START Extract provided
Integrated toolkit with web GUI for analysing genetic polymorphisms and their potential effects.
The software takes a VCF file with the genetic variants, annotates it and allows browsing the results in a user-friendly manner.
It uses SnpEff for annotating the VCFs.
Download the repository:
$ git clone https://github.com/mzdravkov/polymorpheus.git
Alternatively, you can download a zip archive by visiting https://github.com/mzdravkov/polymorpheus then clicking on Code->Download ZIP
. Then decompress it.
Go to the root directory of the repository:
$ cd gene_variants
Download SnpEff (If you already have SnpEff, you can use your existing installation. See the note below.):
# Download the latest version
$ wget https://snpeff.blob.core.windows.net/versions/snpEff_latest_core.zip -O SnpEff.zip
# Unzip the files
$ unzip SnpEff.zip
Note: If the installation directory of SnpEff is not
polymorpheus/snpEff
you'll have to change the propertysnpEff_path
inconfig.yaml
to the correct directory
Create a virtual environment and install dependencies:
$ python -m venv env
$ source env/bin/activate
$ pip install -r requirements.txt
To run the web app:
$ python src/run_app.py
Then visit the application on http://127.0.0.1:5000/.
Polymorpheus uses the concept of gene sets to specify which genes you're interested in analysing. You can define a gene set by uploading a file with HGNC gene names. Subsequently, when you upload a VCF file you specify which gene set you wish to analyse it against. Polymorpheus will extract polymorphisms from the VCF only for the genes in the gene set.
END Extract provided
START Data under study
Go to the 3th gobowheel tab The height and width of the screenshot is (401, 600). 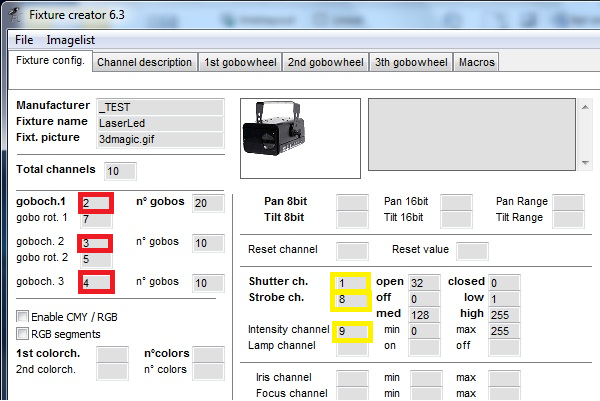410,62
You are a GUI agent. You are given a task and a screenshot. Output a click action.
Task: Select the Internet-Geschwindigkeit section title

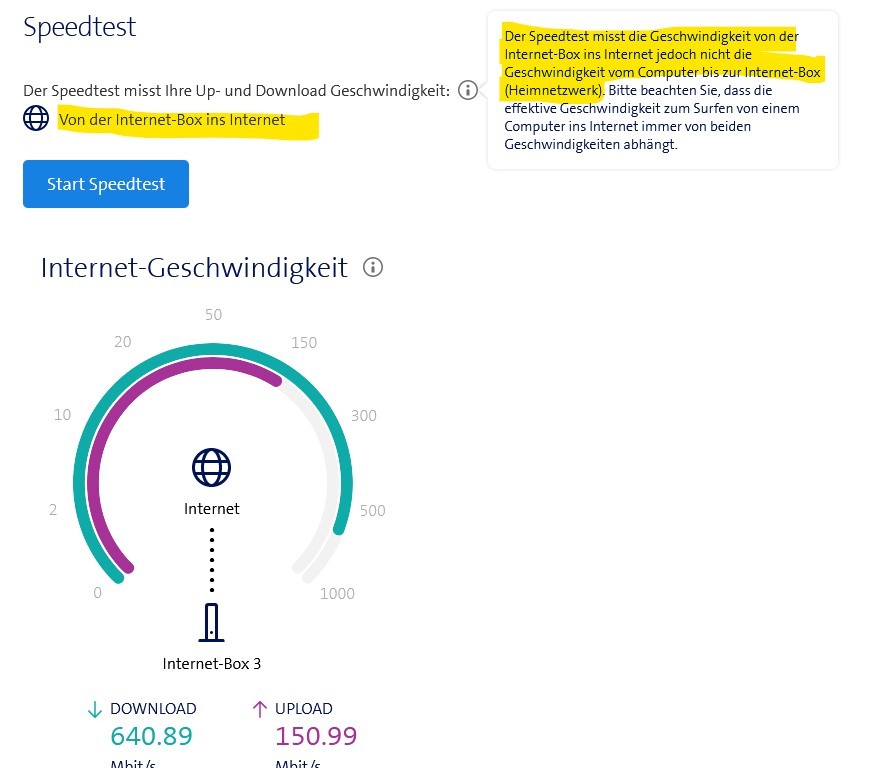coord(194,267)
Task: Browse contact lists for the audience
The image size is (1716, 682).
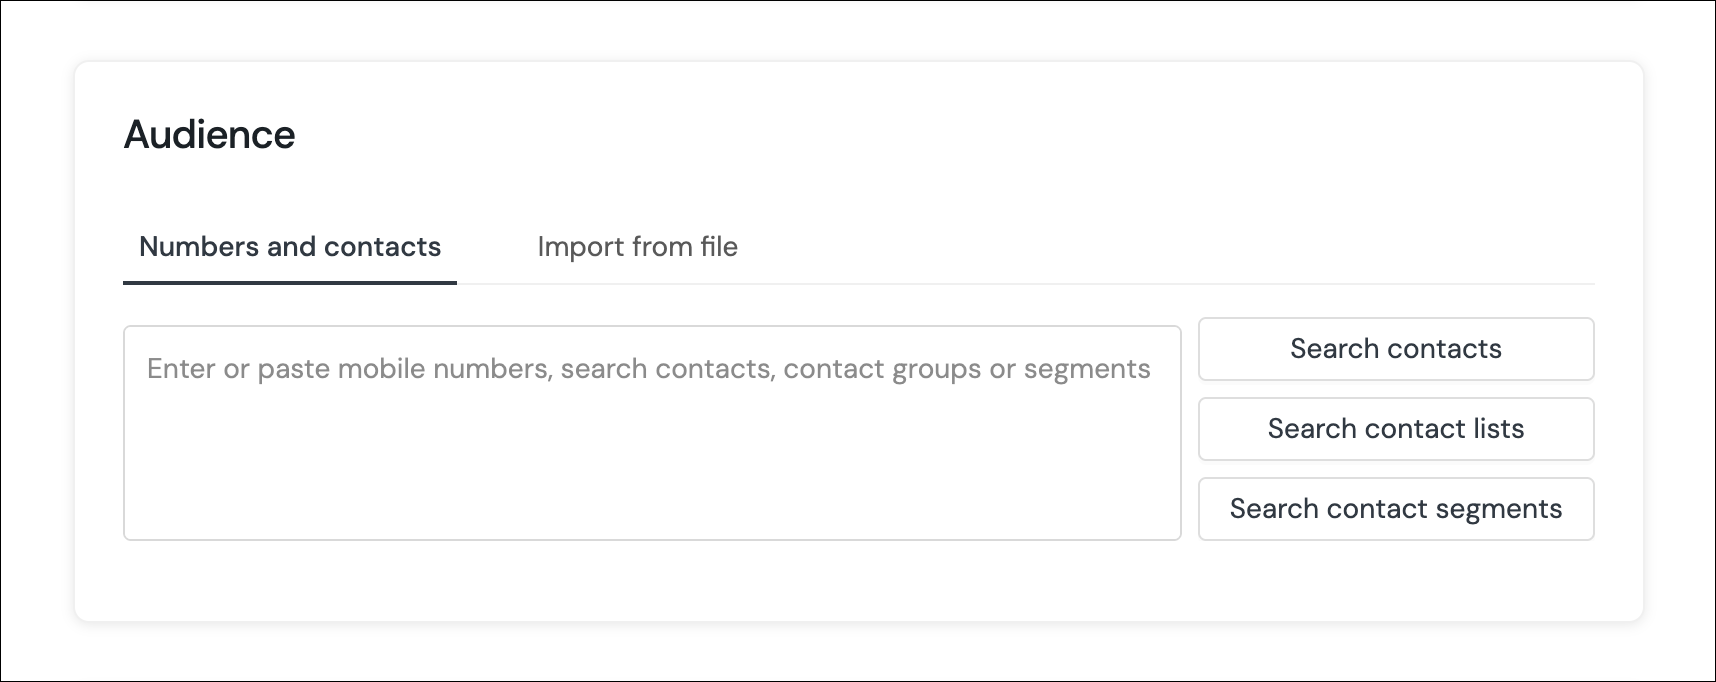Action: pos(1396,429)
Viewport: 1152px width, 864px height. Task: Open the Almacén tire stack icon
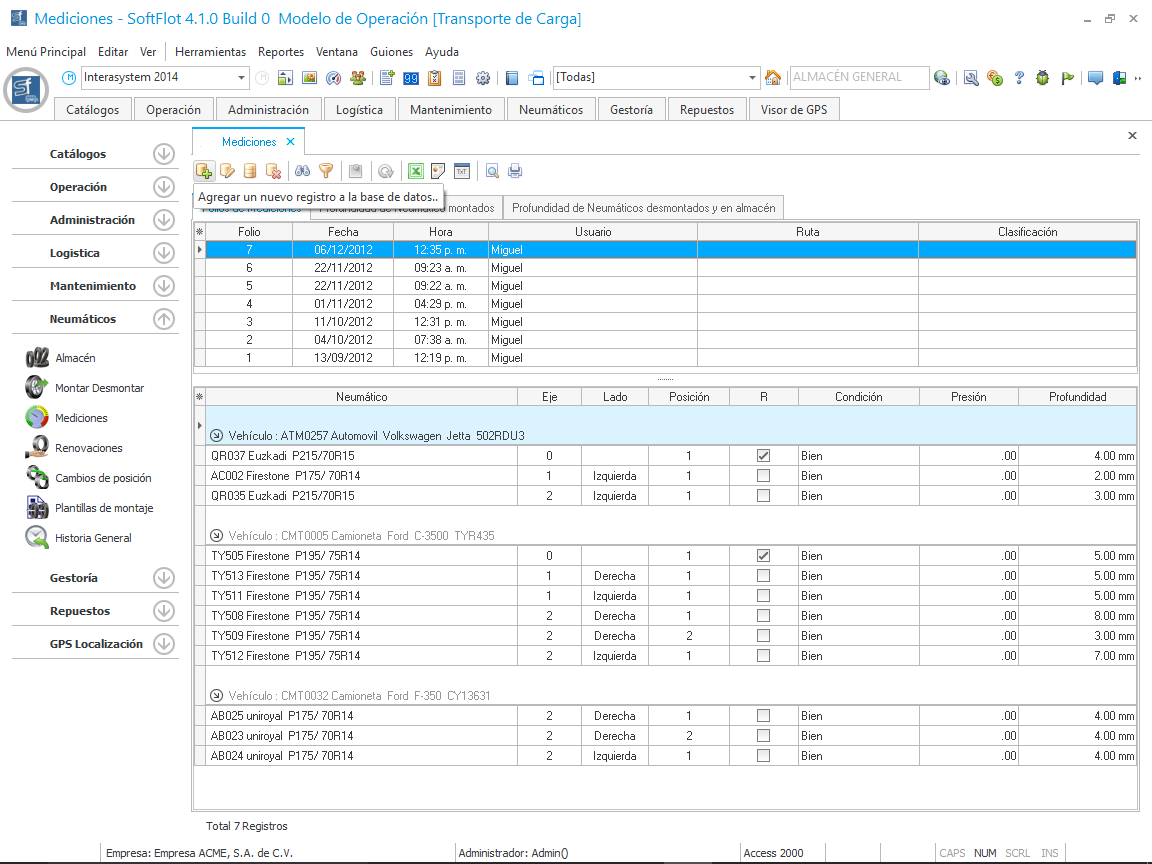click(38, 358)
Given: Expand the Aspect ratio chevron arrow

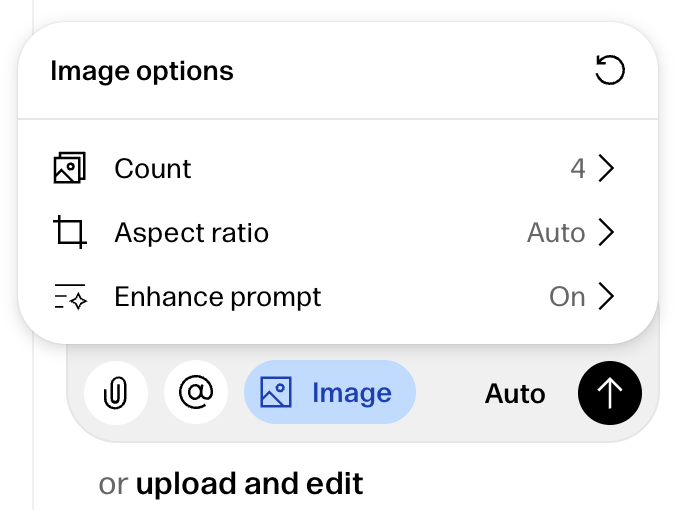Looking at the screenshot, I should point(605,233).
END Data under study
**Parts of the exercise:**
(1) In the Polymorpheus setup guide, what kind of gene names does a file need to contain to define a gene set?
(2) Write the next few sentences of the Polymorpheus setup guide, continuing after its final sentence.

**Answers to the tasks:**
(1) HGNC gene names.

(2)
When you upload a VCF file, Polymorpheus will use SnpEff to annotate it.
Note: The first time you process a VCF that uses a reference genome that hasn't been used before, SnpEff will automatically download it. This may take a few minutes.
Once the VCF is marked as processed then Polymorpheus has already annotated, filtered, parsed and stored the data in a local database for fast access to the data. You can browse the information for the polymorphisms in the VCF, this includes:
- Listing affected genes with information on their function and processes they participate in.
- Listing genetic variants with their predicted effect for a given gene. You can filter them by various properties.
- Embedded genomic browser, showing the variants, transcripts and genes.
- Finding how a polymorphism modifies the protein sequence.